## EXERCISE DIRECTIONS
Would you go through the records below and copy each line with the string "field"?

## INFORMATION
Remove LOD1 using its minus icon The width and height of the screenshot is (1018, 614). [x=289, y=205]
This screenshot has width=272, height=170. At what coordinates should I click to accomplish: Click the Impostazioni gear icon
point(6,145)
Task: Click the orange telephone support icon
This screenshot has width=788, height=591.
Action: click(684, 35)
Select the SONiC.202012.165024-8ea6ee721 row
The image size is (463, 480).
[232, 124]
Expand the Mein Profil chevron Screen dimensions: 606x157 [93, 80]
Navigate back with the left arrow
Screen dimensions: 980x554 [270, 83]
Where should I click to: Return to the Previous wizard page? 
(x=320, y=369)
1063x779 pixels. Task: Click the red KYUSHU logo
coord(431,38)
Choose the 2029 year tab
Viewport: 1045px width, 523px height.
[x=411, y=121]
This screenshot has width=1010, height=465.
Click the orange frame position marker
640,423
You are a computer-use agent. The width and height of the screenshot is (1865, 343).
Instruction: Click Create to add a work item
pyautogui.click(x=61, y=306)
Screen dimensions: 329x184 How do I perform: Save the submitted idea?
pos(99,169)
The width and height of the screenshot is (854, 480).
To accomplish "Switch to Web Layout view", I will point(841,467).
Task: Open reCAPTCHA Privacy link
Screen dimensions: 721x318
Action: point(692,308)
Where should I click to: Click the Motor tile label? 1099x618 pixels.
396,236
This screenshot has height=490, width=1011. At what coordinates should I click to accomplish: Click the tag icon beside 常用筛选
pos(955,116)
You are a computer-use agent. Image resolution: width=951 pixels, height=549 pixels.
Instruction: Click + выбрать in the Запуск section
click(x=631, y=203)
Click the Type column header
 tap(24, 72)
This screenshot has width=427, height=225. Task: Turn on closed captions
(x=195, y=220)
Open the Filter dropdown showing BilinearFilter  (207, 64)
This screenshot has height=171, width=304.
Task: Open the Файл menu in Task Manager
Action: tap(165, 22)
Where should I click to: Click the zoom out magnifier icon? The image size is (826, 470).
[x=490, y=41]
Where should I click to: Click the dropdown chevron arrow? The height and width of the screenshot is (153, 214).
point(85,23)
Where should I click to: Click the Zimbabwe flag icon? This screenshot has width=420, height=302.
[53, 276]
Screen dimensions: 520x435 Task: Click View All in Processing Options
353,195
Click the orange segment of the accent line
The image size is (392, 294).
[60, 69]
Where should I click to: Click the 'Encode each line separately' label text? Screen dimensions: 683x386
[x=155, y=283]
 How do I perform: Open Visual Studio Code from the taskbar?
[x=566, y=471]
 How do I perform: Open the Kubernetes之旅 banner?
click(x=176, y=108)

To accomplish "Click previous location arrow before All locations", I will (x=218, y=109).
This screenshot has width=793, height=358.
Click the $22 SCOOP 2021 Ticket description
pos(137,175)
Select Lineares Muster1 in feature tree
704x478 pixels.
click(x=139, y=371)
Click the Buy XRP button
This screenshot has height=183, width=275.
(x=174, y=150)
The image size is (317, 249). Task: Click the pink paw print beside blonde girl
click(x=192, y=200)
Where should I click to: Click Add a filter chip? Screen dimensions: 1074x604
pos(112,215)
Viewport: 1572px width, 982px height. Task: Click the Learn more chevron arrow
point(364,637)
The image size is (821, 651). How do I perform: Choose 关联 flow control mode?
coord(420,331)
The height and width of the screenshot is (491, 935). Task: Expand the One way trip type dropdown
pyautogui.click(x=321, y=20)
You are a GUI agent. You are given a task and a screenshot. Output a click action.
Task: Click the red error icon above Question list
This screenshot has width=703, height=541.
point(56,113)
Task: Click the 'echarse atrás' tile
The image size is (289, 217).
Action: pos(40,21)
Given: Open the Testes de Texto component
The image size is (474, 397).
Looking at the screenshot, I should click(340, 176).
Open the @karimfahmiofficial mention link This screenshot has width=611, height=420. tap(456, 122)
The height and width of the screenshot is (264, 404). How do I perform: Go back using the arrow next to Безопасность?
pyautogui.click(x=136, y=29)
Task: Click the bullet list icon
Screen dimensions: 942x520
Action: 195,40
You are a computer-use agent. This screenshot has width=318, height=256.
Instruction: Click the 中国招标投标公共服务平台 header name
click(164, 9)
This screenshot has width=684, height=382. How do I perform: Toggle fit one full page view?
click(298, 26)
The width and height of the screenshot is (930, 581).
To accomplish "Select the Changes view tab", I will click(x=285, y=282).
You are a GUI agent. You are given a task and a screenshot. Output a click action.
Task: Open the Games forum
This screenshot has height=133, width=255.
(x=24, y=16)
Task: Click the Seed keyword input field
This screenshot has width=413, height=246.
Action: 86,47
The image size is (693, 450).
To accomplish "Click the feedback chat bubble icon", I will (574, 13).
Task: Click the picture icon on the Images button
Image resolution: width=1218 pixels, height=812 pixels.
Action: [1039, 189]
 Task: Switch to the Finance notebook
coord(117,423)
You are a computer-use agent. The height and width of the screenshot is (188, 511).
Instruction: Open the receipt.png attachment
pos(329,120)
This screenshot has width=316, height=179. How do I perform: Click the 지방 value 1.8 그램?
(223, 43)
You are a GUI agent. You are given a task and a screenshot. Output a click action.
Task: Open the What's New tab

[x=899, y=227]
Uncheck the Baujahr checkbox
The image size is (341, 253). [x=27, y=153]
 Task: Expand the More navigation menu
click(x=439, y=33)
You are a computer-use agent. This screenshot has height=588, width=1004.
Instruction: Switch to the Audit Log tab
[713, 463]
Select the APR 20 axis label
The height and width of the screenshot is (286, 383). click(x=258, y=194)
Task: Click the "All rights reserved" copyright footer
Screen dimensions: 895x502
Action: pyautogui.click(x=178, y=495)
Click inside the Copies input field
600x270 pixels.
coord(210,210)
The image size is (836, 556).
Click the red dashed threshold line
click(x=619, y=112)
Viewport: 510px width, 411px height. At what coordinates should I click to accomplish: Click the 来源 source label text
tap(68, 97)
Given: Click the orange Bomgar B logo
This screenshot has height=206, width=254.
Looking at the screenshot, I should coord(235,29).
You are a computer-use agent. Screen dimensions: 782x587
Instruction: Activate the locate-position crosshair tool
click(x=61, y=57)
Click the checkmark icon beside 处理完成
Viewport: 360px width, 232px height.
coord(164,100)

## PROBLEM SOLUTION
Task: Click the Seed keyword input field
Click inside the Copies input field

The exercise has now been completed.